Undoubtedly, in the previous conceptualization there are different views, especially because the application of modeling is cumulative and not exclusive. The vision raised is only one way of interpreting from the perspective of benefits that users have seen as we have adopted technological developments in the industry; be this Civil Engineering, Architecture, Industrial Engineering, Cadastre, Cartography ... or the accumulation of all these in an integrated process.
Finally, the infographic shows the contribution that the disciplines have been led to the standardization and adoption of the digital world in the daily routines of the human being.
GIS - CAD - BIM - Digital Twin - Smart Cities
In a way, these terms gave priority to innovation efforts led by people, companies, governments and above all academics that led to what we now see with fully mature disciplines such as Geographic Information Systems (GIS), the contribution that represented Computer Aided Design (CAD), currently evolving to BIM although, with two challenges due to the adoption of standards but with a clearly outlined path in the 5 levels of maturity (BIM levels).
Some trends in the Geo-engineering spectrum are currently under pressure to position the Digital Twins and Smart Cities concepts; the first more as a dynamic of speeding up digitization under a logic of adoption of operating standards; the second as an ideal application scenario. Smart Cities broadens the vision to many disciplines that could be integrated into a vision of how human activity should be in the ecological context, managing aspects such as water, energy, sanitation, food, mobility, culture, coexistence, infrastructure and economy.
The impact on solution providers is crucial, in the case of the AEC industry, software, hardware and service providers must go after a user market that expects much more than painted maps and eye-catching renders.
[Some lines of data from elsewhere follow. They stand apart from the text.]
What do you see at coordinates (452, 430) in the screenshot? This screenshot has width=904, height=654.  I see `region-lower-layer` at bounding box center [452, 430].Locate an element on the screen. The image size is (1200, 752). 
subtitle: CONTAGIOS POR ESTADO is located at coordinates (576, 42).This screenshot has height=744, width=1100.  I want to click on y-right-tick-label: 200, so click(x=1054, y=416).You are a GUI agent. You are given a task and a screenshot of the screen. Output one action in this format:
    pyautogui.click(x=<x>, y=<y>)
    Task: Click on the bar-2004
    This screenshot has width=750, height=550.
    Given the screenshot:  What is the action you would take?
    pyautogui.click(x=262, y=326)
The battle is around the corner between giants like Hexagon, Trimble with similar models from markets that they acquired in recent years; AutoDesk + Esri in search of a magic key that integrates its large user segments, Bentley with its disruptive scheme that includes complementary alliances with Siemens, Microsoft and Topcon.
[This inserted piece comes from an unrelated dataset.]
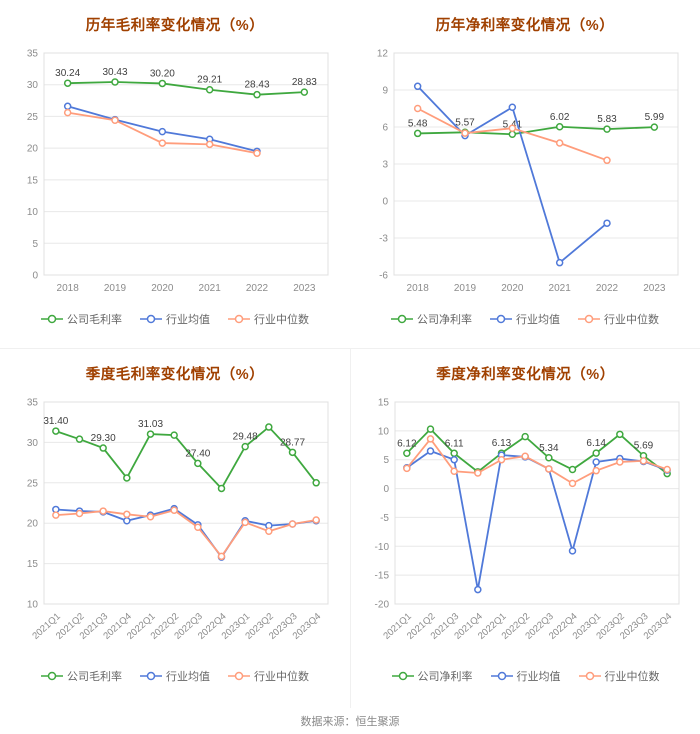 This screenshot has width=700, height=734. I want to click on data-label: 31.03, so click(150, 424).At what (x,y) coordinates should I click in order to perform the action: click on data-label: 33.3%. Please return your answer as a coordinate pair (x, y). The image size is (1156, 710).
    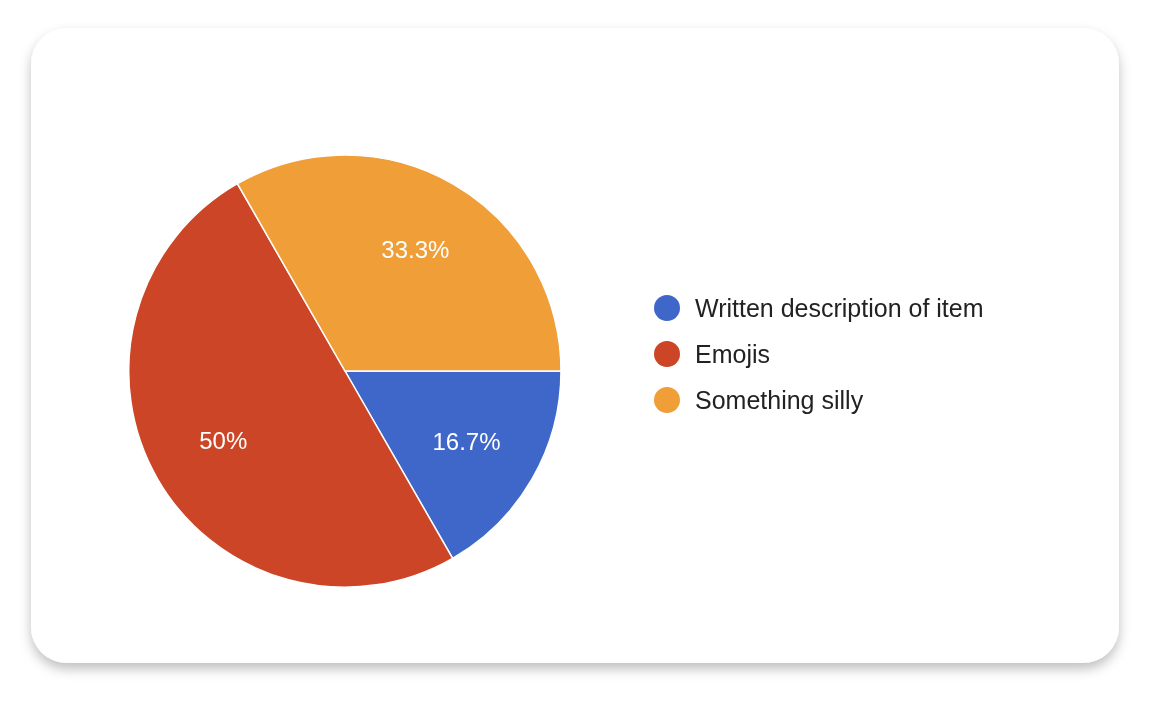
    Looking at the image, I should click on (416, 249).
This time the rules of the game are different; It is not launching solutions for surveyors, civil engineers or architects. Today's users expect comprehensive solutions, focused on processes and not on information files; with more freedom of personalized adaptations, with reusable apps throughout the flow, interoperable and above all in the same model that supports the integration of different projects.
Undoubtedly we live a great moment. The new generations will not have the privilege of seeing the birth and closing of a cycle in this spectrum of Geo-engineering. You will not know how exciting it was to run AutoCAD on an 80-286 single-task, the patience of waiting for the layers of an architectural plan to appear, with the desperation of not being able to run Lotus 123 where we had the unit cost sheets on a black screen and screeching orange letters. They will not be able to know the adrenaline of seeing for the first time a cadastral map hunted on a binary raster in Microstation, running on an Intergraph VAX. Definitely, no, they won't.
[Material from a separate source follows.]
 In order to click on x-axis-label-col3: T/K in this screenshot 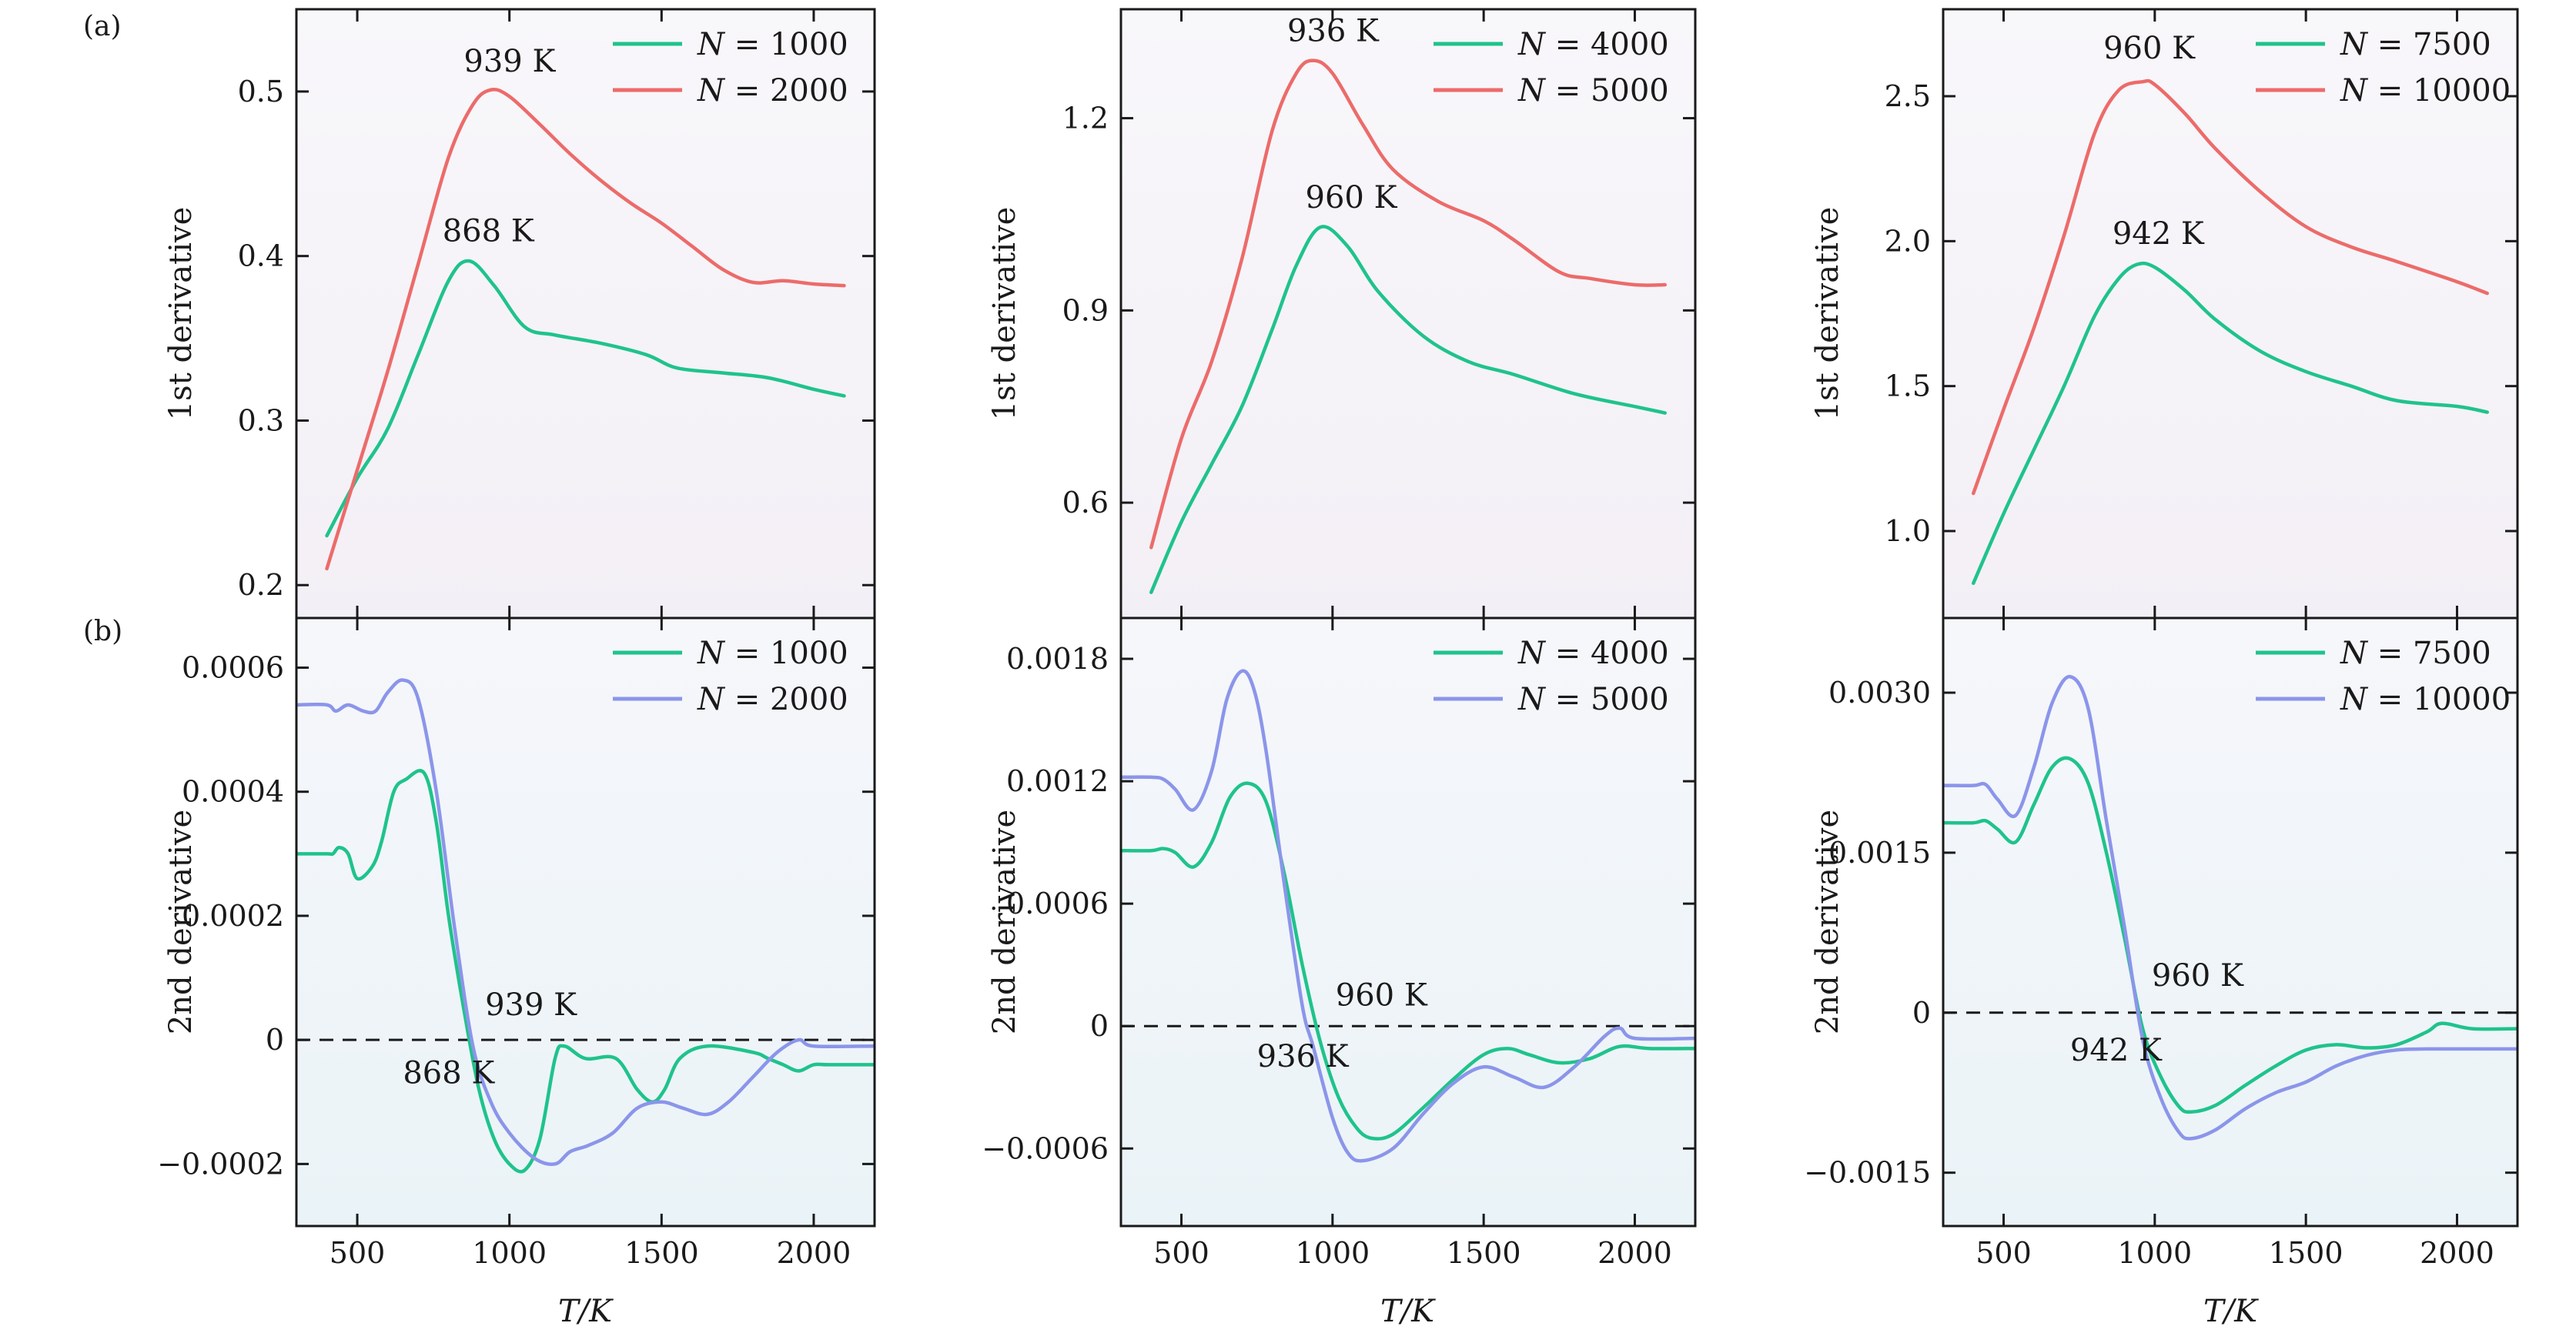, I will do `click(2231, 1312)`.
Without much surprise they will see many more things. Testing one of the first prototypes of the Hololens in Amsterdam a few years ago, brought me part of that feeling from my first encounter with CAD platforms. Surely we ignore the scope that this fourth industrial revolution will have, of which until now we see ideas, innovative for us but primitive before what it will imply to adapt to a new environment where the ability to unlearn will be much more valuable than academic degrees and years from experience.
What’s certain is that it will arrive earlier than expected.